My proposal will doubtless meet with some objections, mainly from people who promote among the public a sense of apprehension about the possibility of being shot. I assure the public that these unpleasant voices will be decreased as my proposal is implemented, and will, eventually, be quieted by those of us with greater wisdom.
As is always the case, especially among the conservative castes, the cost of such measures will raise troubling questions, in addition to the tag-along complaint about expanding the role of government. To the latter, I suggest that this proposal actually grants more individual power than it takes, and those who doubt it have never fired a Glock 9mm into a pumpkin. And for those who are thrifty, as we must confess the times require, I suggest that we use the tax code to assist citizens with their provisions. If it is moral to encourage the production of human children (which we now do through the mechanism of an $800 annual deduction per child) then it surely is moral to provide them with the means for their own defense. To do any less would be unthinkable.
Which brings us to the issue of the children, who are overrepresented in the ranks of the unarmed. Educators with knowledge of the topic have rightly pointed out that young people often lack the intellectual capacity to use a gun dependably and the physical ability to use one effectively. (We have seen how badly they drive!)
However, I am assured by an old friend with considerable experience that military innovators in places such as Sierra Leone and the Democratic Republic of Congo have techniques at their disposal to produce fully trained soldiers aged as little as 10 years. Though, owing to the richer American diet, our youth are somewhat less fit than their African counterparts, my friend sees no reason why our children could not do the same. It only remains a great surprise that our nation has allowed someone else to take the lead.
But for children younger than this, it is prudent to acknowledge the limits of handling complex weapons. In regards to this problem, I have received advice from kindred souls in certain territories who have trained the very young in the use of simple but effective explosive vests which require very little skill to operate. Of course, on our more civilized shores, further discussion will be required where the consent of parents is a question.
Again, I do not doubt that this proposal will have its opponents, and our democracy provides generous room for dissent. But in these times of turmoil and grief, I caution against the ugliness of blame that follows so many tragic events in our great nation.
Thankfully, my proposal, in addition to other benefits I have described here, offers a solution to this as well. As long as we have unarmed citizens, it is easy to blame those with weapons for shooting and killing those without, and the removal of this excuse will be, perhaps, the greatest moral advantage to implementing this plan without delay.

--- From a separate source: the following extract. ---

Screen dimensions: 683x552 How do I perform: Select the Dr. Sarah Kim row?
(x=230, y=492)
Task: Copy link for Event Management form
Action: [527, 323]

When we are all as fully armed as it is possible for every American citizen to be, those who are shot will be able to hold only themselves responsible, either from the lack of a weapon or the ineffective use of one.
In thus turning from blame to responsibility, I urge us all to share the memory of that great American, Charlton Heston, who told us, "You can have my guns when you pry them from my cold, dead hands."
There has never been a better time to do exactly that. He is dead, and we need all the guns we can get.
Joe Pastoor is an English teacher and writer living in St. Louis Park.